As a paleontologist by training, Stephen Jay Gould sought to assign a higher value to life forms with relatively high probabilities of existence in the distribution function. While his book explains the principles of evolution very simply, he deliberately avoids mentioning that combinations with low probabilities of existence would not even exist today if evolution had not occurred repeatedly. He deliberately obscures the discussion of superiority by citing the fact that the distribution of ancient organisms is far more diverse and that their population size and total mass are overwhelming. However, the discussion of superiority cannot be limited to merely analyzing past distributions. Modern biology continues to analyze the traces of ancient organisms through new technologies and discoveries, and based on this, attempts to predict current and future biological diversity.
While I acknowledge that there could be an infinite number of criteria for new distributions, given the vastness of their distribution, our established mathematical systems can meaningfully determine the relative magnitude of infinity. No matter how diverse the criteria for distribution may be, avoiding the fact that the probability of existence can be universally rare even across an infinite number of criteria would, if mishandled, only cause confusion regarding our understanding of higher animals.
If evolutionary superiority can be defined by a rarer probability of existence, the sense of superiority derived from it may be meaningless. However, it seems necessary to understand that this is an unintended directionality born from repeated, irregular evolution, and there appears to be even less need to intentionally deny or resist it. We possess a degree of rarity commensurate with our ability to establish our own criteria for distribution. And it is clear that we have also attained the ability to alter that distribution to some extent in accordance with our own standards. However, if we follow that logic, we too would likely be situated somewhere in the middle of a higher-dimensional distribution function, and even the slight peaks we have created within our distribution function would be merely the tip of the iceberg in the overall distribution function.

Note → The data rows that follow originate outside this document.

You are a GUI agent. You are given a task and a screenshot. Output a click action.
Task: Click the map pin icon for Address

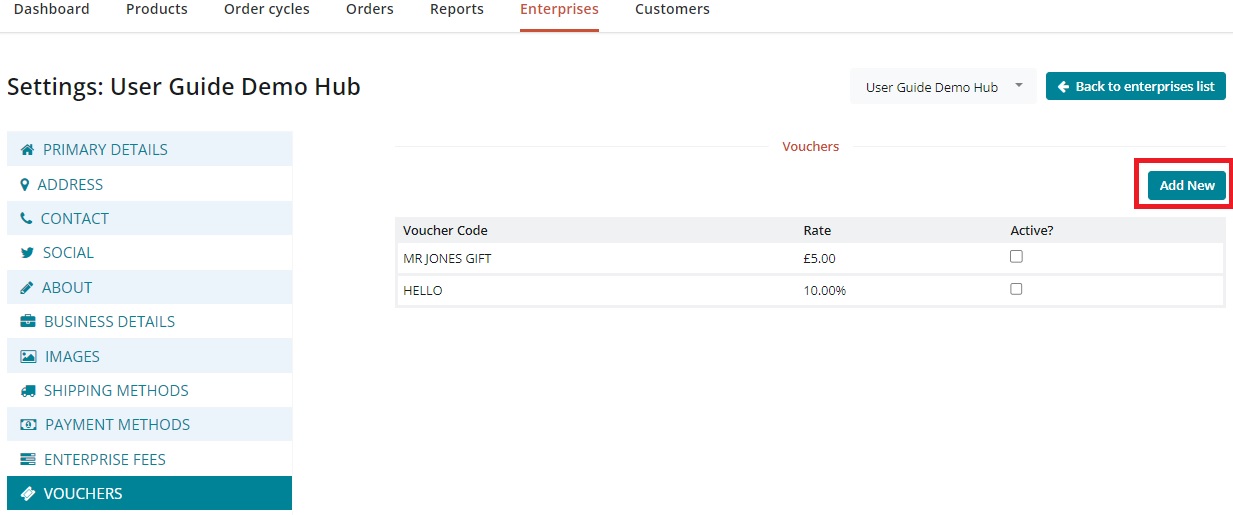[x=25, y=185]
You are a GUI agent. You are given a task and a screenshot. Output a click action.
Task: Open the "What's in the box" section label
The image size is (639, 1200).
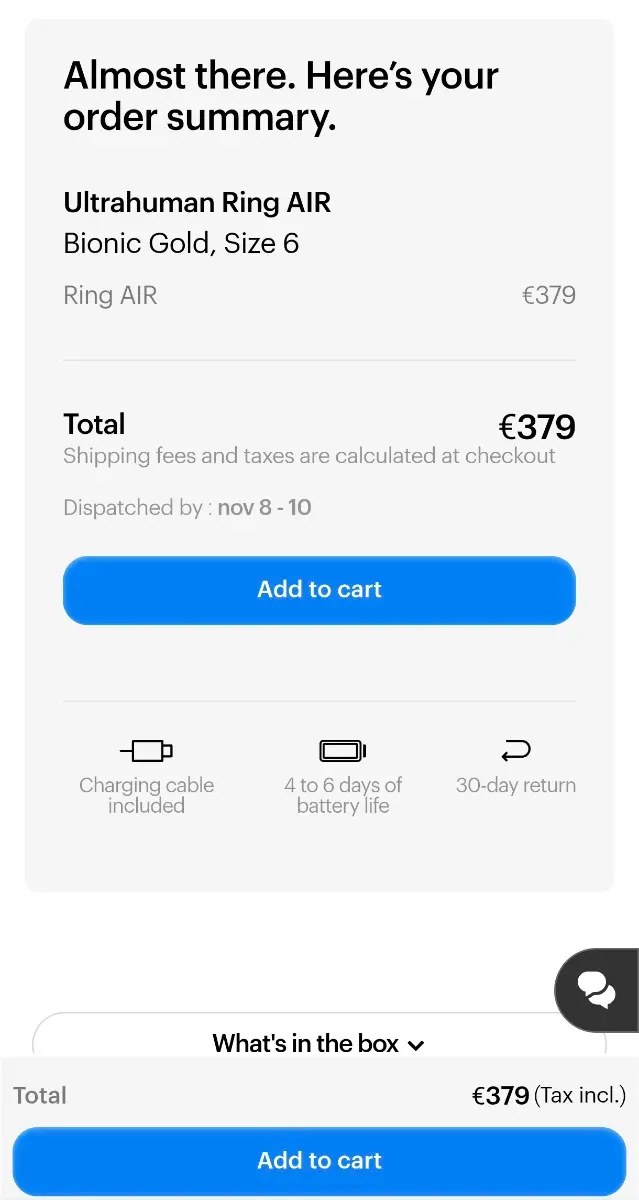tap(305, 1043)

Finally, discussions on evolutionary theory play a crucial role in understanding the origin and developmental process of living organisms. Evolutionary theory forms the foundation of life sciences and is an essential theory for explaining the complex interactions of all living organisms, including humans. Through evolutionary theory, we can understand the origin of life, trace its developmental process, and predict future changes. In this process, we are led to deeply reflect on the position and role of humanity. Evolutionary theory goes beyond a simple scientific theory to raise philosophical questions about human existence and its meaning.